* Task to complete *
All that should come back is the lines of the data below from the one containing "Given: Toggle timestamps with the clock icon" to the one containing "The width and height of the screenshot is (600, 800).", inclusive, exactly as they stand.

"""

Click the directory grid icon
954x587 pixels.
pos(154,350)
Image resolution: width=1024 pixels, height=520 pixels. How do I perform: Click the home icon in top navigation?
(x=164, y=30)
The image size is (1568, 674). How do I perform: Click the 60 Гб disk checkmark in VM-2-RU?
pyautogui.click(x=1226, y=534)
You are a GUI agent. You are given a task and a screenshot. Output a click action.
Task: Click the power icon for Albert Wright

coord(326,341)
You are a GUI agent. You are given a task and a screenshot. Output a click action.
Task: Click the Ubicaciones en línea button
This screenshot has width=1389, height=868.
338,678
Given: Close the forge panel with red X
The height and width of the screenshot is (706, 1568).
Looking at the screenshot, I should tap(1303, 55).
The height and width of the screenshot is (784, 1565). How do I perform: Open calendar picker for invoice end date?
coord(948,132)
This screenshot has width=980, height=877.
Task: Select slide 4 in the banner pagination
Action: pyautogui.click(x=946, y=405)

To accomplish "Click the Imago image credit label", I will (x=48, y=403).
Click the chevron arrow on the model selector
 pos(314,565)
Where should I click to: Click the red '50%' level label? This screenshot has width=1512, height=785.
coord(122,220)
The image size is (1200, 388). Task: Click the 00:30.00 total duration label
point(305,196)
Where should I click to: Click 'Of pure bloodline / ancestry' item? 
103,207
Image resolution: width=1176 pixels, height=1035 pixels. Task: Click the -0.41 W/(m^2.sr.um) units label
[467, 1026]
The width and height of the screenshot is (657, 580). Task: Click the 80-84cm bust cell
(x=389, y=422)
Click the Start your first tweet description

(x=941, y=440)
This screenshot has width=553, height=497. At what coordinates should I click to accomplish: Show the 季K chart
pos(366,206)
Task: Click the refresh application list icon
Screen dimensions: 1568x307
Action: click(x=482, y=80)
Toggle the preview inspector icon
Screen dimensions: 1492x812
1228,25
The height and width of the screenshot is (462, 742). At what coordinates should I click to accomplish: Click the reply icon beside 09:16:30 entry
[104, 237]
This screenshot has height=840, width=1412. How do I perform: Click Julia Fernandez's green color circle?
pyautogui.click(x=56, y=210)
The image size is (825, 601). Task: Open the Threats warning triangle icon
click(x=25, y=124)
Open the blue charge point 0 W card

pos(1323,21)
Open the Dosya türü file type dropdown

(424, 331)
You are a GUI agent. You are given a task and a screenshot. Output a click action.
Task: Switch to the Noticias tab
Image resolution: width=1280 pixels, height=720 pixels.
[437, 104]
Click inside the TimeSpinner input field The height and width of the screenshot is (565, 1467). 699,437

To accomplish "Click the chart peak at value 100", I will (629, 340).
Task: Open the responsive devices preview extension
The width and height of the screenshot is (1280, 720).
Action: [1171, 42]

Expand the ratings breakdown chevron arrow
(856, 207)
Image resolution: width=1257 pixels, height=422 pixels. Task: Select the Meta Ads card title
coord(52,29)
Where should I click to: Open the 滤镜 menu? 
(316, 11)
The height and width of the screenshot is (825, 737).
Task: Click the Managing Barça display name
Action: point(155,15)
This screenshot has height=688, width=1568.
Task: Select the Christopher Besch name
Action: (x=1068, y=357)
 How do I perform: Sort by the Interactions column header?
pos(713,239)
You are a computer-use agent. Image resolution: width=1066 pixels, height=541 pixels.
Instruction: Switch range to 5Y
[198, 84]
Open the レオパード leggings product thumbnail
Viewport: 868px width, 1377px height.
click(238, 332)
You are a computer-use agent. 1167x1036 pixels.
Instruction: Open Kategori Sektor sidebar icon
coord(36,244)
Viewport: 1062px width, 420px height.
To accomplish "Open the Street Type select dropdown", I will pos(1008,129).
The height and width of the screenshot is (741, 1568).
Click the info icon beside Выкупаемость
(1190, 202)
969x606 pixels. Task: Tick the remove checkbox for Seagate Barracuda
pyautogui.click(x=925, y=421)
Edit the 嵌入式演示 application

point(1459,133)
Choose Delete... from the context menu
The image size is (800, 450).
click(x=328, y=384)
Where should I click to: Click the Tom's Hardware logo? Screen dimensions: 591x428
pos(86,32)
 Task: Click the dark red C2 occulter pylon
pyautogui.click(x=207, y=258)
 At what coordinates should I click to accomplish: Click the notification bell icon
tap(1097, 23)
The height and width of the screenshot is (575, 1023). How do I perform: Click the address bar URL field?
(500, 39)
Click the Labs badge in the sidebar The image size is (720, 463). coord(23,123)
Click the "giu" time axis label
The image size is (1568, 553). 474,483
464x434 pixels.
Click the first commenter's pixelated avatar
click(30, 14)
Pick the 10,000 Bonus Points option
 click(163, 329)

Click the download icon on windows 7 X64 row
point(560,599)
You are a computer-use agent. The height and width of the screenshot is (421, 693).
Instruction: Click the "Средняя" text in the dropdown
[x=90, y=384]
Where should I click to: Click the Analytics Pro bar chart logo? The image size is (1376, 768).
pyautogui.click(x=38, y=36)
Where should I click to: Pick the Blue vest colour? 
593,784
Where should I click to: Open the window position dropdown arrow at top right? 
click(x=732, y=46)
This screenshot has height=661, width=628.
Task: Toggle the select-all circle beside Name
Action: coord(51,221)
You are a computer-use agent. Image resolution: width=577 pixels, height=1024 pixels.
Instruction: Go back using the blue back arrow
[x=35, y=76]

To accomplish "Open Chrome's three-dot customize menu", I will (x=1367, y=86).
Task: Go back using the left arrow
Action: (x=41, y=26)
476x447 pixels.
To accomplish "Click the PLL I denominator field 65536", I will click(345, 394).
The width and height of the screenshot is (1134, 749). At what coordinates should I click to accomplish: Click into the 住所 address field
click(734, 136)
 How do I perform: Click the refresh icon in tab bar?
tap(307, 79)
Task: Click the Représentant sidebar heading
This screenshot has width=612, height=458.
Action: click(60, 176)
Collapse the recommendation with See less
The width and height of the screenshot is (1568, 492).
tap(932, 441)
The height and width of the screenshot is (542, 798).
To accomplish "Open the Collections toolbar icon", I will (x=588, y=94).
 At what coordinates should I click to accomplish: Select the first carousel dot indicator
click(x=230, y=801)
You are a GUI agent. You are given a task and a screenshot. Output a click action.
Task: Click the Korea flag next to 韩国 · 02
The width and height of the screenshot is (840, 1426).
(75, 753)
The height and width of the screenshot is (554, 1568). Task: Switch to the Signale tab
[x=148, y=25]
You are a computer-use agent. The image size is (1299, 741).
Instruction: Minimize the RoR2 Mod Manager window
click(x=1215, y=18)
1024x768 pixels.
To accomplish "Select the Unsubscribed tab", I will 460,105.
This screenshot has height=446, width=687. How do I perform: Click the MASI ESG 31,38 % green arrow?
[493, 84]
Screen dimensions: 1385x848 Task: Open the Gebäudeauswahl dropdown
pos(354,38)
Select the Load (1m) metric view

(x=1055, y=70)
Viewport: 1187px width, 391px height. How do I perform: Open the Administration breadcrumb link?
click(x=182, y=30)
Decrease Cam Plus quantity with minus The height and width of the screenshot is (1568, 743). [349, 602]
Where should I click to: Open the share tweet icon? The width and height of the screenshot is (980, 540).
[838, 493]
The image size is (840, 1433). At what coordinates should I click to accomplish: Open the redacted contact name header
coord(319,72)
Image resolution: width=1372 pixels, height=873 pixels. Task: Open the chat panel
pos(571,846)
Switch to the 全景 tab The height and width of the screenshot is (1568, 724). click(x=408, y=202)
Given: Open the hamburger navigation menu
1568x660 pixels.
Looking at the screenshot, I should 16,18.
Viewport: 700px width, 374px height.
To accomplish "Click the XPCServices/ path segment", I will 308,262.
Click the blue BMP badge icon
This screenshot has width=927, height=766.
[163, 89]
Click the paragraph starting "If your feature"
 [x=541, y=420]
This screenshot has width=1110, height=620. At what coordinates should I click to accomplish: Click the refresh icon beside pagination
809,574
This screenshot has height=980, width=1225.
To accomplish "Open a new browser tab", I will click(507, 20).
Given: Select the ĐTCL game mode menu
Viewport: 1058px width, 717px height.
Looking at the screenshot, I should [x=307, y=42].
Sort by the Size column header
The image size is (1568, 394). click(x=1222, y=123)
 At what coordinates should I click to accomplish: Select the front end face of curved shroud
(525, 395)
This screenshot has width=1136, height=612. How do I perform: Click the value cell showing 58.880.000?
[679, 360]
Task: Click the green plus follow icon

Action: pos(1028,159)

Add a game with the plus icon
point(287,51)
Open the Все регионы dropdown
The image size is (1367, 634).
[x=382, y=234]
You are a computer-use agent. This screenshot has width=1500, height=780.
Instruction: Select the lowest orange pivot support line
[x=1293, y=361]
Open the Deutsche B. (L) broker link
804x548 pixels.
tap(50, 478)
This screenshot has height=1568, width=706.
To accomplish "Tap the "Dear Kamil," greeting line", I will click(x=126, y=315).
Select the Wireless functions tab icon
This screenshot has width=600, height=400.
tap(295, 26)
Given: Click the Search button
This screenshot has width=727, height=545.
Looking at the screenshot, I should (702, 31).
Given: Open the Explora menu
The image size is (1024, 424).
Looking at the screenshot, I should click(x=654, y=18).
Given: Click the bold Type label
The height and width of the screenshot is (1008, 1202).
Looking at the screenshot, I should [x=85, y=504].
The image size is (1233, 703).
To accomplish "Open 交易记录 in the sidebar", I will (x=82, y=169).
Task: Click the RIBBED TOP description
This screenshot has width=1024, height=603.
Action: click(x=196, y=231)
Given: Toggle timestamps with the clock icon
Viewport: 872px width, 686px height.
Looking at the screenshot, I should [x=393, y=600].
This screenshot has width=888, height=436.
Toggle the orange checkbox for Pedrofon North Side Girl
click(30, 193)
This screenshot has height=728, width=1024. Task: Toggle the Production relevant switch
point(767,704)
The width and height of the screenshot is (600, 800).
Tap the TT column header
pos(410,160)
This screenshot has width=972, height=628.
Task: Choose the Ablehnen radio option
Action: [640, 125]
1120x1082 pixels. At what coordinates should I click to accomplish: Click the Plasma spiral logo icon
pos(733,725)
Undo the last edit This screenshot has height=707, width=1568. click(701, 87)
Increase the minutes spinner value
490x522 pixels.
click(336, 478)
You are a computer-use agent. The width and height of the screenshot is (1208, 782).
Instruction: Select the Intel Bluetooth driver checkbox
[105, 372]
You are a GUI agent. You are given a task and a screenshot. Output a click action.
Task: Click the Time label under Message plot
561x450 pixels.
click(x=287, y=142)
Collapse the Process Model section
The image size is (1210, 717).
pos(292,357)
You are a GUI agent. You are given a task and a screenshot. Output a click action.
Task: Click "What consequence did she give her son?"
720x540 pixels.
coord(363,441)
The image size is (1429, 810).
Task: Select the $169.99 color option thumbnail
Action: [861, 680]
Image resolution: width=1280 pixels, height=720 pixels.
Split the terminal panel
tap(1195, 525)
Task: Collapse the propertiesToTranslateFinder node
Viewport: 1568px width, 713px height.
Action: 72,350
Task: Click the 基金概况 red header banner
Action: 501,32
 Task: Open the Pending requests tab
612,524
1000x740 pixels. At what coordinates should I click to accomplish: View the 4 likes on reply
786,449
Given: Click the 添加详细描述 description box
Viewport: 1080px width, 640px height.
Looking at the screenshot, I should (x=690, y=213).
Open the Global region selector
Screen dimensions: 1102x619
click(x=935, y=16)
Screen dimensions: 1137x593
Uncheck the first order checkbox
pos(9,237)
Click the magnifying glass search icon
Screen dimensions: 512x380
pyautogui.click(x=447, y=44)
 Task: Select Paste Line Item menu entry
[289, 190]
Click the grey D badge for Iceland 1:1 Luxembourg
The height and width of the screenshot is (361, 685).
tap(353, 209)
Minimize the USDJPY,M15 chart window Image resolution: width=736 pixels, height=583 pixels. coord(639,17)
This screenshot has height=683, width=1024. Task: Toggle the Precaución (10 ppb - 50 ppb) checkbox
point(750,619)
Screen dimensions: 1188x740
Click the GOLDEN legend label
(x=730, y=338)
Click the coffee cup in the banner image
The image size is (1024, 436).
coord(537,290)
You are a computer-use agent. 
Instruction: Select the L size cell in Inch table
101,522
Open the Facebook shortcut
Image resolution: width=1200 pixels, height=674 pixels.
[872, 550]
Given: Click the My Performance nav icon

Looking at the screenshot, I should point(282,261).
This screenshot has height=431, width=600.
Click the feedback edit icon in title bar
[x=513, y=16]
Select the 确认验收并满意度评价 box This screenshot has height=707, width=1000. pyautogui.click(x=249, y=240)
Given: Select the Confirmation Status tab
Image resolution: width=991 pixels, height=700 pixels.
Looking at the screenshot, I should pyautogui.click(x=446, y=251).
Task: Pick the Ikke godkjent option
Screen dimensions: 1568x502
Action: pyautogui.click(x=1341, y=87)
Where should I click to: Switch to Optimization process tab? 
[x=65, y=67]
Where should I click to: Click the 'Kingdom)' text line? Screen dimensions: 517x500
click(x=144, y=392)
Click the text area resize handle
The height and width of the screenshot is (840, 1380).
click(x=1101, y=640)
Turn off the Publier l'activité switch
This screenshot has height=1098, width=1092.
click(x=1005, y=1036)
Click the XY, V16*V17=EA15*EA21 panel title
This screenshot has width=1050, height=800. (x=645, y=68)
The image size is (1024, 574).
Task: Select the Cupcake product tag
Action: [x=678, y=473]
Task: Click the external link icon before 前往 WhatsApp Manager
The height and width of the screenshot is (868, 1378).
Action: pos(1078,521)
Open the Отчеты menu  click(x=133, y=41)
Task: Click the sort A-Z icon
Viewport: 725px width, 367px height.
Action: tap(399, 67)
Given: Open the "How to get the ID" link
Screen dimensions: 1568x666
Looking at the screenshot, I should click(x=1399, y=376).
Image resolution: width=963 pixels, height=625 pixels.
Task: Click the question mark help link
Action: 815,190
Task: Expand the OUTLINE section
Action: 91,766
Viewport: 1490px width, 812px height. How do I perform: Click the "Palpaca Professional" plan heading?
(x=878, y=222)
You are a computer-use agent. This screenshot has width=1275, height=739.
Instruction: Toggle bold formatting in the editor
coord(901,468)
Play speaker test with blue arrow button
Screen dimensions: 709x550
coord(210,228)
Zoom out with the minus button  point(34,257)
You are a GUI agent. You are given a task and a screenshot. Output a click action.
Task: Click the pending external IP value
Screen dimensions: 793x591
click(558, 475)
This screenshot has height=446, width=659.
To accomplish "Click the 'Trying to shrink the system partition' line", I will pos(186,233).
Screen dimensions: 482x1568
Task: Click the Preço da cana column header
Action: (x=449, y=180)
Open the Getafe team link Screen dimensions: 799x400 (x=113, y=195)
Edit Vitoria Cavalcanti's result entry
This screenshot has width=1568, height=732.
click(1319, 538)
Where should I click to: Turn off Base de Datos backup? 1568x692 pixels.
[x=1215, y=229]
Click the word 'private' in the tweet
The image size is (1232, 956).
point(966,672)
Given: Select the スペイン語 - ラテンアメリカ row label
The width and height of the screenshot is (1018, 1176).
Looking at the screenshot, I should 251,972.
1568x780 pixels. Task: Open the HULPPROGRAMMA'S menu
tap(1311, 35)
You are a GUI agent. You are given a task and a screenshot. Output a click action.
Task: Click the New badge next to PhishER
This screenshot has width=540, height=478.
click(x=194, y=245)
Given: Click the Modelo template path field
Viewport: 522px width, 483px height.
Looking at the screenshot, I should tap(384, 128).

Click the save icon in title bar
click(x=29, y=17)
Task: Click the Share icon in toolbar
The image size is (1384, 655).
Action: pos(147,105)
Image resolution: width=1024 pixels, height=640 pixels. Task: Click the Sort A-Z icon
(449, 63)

"""

* Result for this task *
Given: Toggle timestamps with the clock icon
Viewport: 872px width, 686px height.
Looking at the screenshot, I should [x=393, y=600].
This screenshot has width=888, height=436.
Toggle the orange checkbox for Pedrofon North Side Girl
click(30, 193)
This screenshot has height=728, width=1024. Task: Toggle the Production relevant switch
point(767,704)
The width and height of the screenshot is (600, 800).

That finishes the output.